## START Material shown

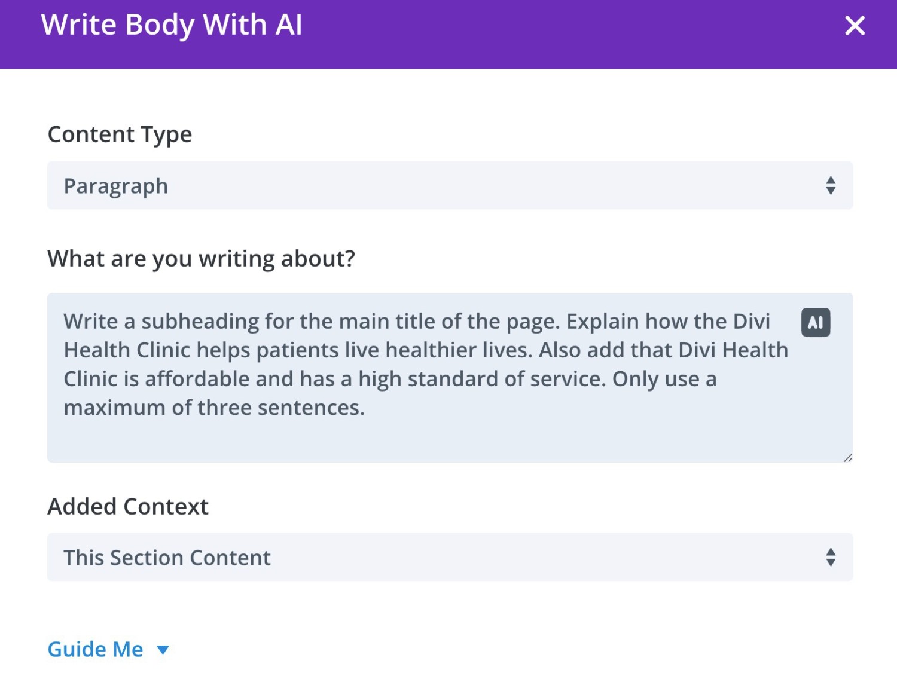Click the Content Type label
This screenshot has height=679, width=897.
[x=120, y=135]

## END Material shown
## START Material shown

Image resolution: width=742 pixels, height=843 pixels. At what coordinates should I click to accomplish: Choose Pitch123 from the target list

## END Material shown
## START Material shown

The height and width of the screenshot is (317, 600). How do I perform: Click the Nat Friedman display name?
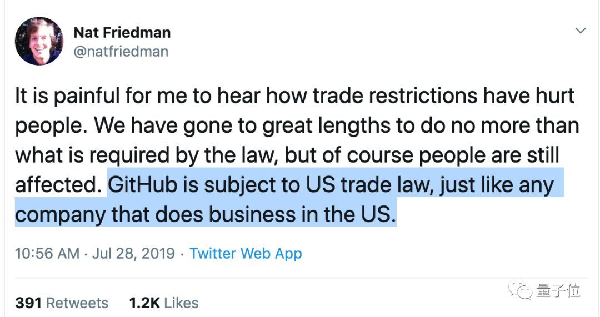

## END Material shown

**Task requirements**
Format the material starting with the line that contains "Click the Content Type label" and going on through the line that contains "[x=120, y=135]" as a Markdown table with the columns Row and Line. Put a row number in Row and the line in Line, skip blank lines, and leave the pictures out.

**Reply**
| Row | Line |
|---|---|
| 1 | Click the Content Type label |
| 2 | This screenshot has height=679, width=897. |
| 3 | [x=120, y=135] |